Au retour de la réunion à l'ANR de l'atelier préparant l'appel d'offres "Sciences, croyances et religions", j'ai pu retrouver avec plaisir mon voisin de travail sur place, Thierry Magnin. Thierry est vicaire générale du diocède de Saint-Etienne, et en même temps professeur des universités en physique des particules. Il a obtenu il y a quelques années le Prix de l'Académie des sciences. Autrement, dit, Thierry est à la fois religieux et scientifique, une double casquette suffisamment rare en France pour être soulignée. Nous avons constaté ensemble combien il était existait un malaise dans notre pays sur les questions de l'évolution et de la création. Je livre ici un échange de correspondance spontané que nous avons eu depuis cette journée de l'ANR sur ces questions.

Je te fais part de mes réflexions pour aborder plus sereinement le fameux débat passionné sur le créationnisme et l'intelligent design (ID), au cas où. Pour le débat, il me semble bon de distinguer les différents points suivants :

- l'idée même d'évolution, comme cela a été indiqué lors du questionnaire. Ses implications en science, en philosophie et en théologie.

- le rôle du hasard et de la sélection naturelle dans les théories darwiniennes: controverses scientifiques et implications philosophiques; débat vis à vis des religions.

- les manques des théories de l'évolution aujourd'hui: statut d'une théorie qui contient forcément des manques. Que veut dire "faire appel à du surnaturel" pour combler les éventuels manques d'une théorie scientifique? En ce sens, quelles différences entre créationnisme et ID, quelles différences entre les nombreuses positions classées dans l'ID?

- En théologie, comment les positions créationnistes et celle de l'ID se situent-elles vis à vis du Dieu créateur de la Bible qui est aux antipodes de "l'ingénieur interventionniste"?

Evidemment on ne peut éviter de parler des options des réseaux qui organisent les recherches et les débats sur ces thèmes: leur origine conditionne le débat. Cette analyse relèverait de la sociologie des sciences et serait complémentaire des points précédents. Mais il faut éviter de les mélanger car sinon on tombe dans les controverses inutiles dont nous avons eu un échantillon lundi.

Ma réponse :

Merci Thierry. Pour ma part, je compte beaucoup sur l'intervention le 05/10 à Nice de Thomas Lepeltier, historien des sciences dont le livre sur le darwinisme et son rapport avec l'Eglise va à l'encontre de bien des idées reçues.

Là où je considère qu'il existe un grand flou, c'est lorsqu'un scientifique exprime sa foi.
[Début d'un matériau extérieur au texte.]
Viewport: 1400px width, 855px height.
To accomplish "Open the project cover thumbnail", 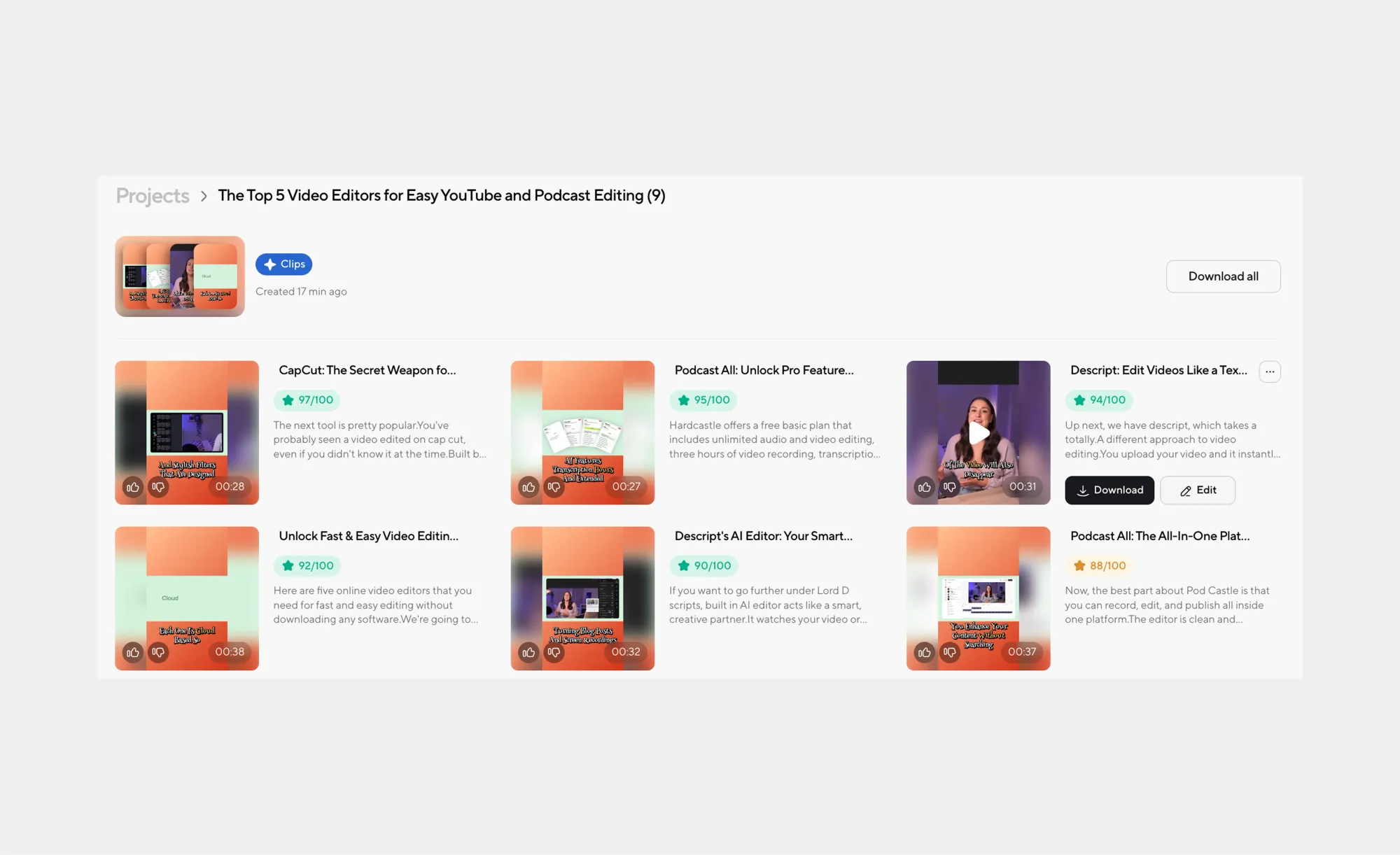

Comment peut-il l'exprimer sans tomber dans l'ID ? Est-ce que tout dans l'ID doit être rejeté ? Comment serait-il possible à un chrétien de na pas considérer que le monde a été créé et qu'il évolue selon le plan de Dieu ? En ce cas, comment est-il possible de ne pas exprimer ses convictions dans ce sens, même en étant scientifique ?

j'ai bien saisi que le scientifique n'a pas à argumenter sur l'existence de Dieu. Mais je ne vois pas bien comment il pourrait ignorer cette existence en observant le monde.

Un des arguments qui me motive concernant le Forum "Les religions à l'érepuve de la science" repose sur ce dialogue impossible en apparence.




La réaction de Thierry :

Un scientifique peut tout à fait exprimer sa foi sans tomber dans l'ID au sens suivant: sans avoir à "faire intervenir Dieu pour boucher les manques des théories scientifiques". Or c'est ce que beaucoup de tenants de l'ID et du créationnisme font, pas tous cependant. Tout cela nous ramène au Dieu créateur de la Bible: comment Dieu crée-t-il dans la Bible? Par son souffle qui donne l'être à chaque instant...ce qui est autre chose qu'un dieu fabriquant en intervenant directement sur les lois de la nature.